DIY is reasonable when: the tree is under 20 feet tall; it has a single stem with a clear, predictable lean; there are no structures, utilities, or fences within twice the tree's height in the fall zone; you have appropriate chainsaw safety gear (chaps, helmet with face shield, hearing protection) and have operated a chainsaw before; and you have a clear escape route planned and someone present.
The Tree Care Industry Association (TCIA) — the professional organization for tree service companies — consistently reports that tree removal ranks among the most dangerous DIY home maintenance activities. Kickback (the sudden violent upward rotation of a chainsaw when the bar tip contacts wood), wood tension release during cutting, and misjudged fall direction are the leading injury mechanisms. They are also difficult to predict for inexperienced operators. If you have any doubt about the tree's structure, lean, root condition, or the fall zone, the $400 to $800 cost of professional removal is not optional — it is the right call.
Frequently Asked Questions
How much does tree removal cost on average?
Tree removal costs $385 to $1,070 for most residential projects in 2026, with a national average around $875 per Angi and HomeGuide data. Small ornamental trees under 30 feet run $200 to $450. Medium trees 30 to 60 feet run $450 to $1,200. Large trees 60 to 80 feet run $1,200 to $2,000. Very large trees over 80 feet or those near structures can reach $3,000 to $5,000+.
What factors affect tree removal cost the most?

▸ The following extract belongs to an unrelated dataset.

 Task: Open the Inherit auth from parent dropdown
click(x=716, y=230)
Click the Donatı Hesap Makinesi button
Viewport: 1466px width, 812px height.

Per ISA standards, height, trunk diameter, and risk (proximity to structures, utilities, fences) are the three primary cost drivers. A 60-foot tree in an open yard may cost $900 to fell cleanly. The same tree overhanging a roof requires systematic rigging and can cost $2,500 to $3,500. Power lines add 50 to 100 percent to base costs. Wood species density also affects cost — dense hardwoods like oak cost more per foot than pines.
Does tree removal include stump removal?
No. Standard tree removal quotes cover cutting and chipping the tree, not the stump. Stump grinding is a separate service costing $150 to $450 per stump for average-sized stumps (12 to 24 inches in diameter). Full stump extraction (root ball and all) costs $300 to $700+. Always ask specifically what is included — many homeowners discover cleanup and haul-away are also separate line items.
Do I need a permit to remove a tree?
Permit requirements vary widely by municipality. Many cities protect trees over a certain diameter (6 to 12 inches DBH) and require permits before removal. Some jurisdictions require an arborist report as part of the permit application. Your tree service should know local requirements. When required, arborist reports cost $200 to $500 and can be provided by the same arborist doing the removal.
Should I hire a certified arborist or a general tree service?
For any tree over 40 feet, near a structure, or showing signs of disease or structural issues, hire an ISA-certified arborist. The ISA Certified Arborist designation requires documented experience and passing technical exams — verify credentials at treesaregood.org. Always require proof of liability insurance and workers' compensation before any crew starts work on your property.
What does emergency tree removal cost?
Emergency storm removal costs 1.5 to 3 times standard rates. A tree normally costing $1,000 may run $1,500 to $3,000 on an emergency call. During major storm events with high demand, prices vary widely between companies — get at least two quotes even in urgent situations. Homeowner's insurance typically covers removal when a tree damages a covered structure; file the claim before authorizing work so the insurer can assess.
Can I remove a tree myself to save money?
DIY is reasonable for trees under 20 feet with a clear, safe fall zone, no overhead obstacles, and an operator with chainsaw experience and proper safety gear. The Tree Care Industry Association identifies tree removal as one of the most dangerous DIY home maintenance activities — chainsaw kickback, tension release, and misjudged fall direction cause serious injuries yearly. For any tree near a structure or over 25 feet, the $400 to $800 professional cost is worth every dollar.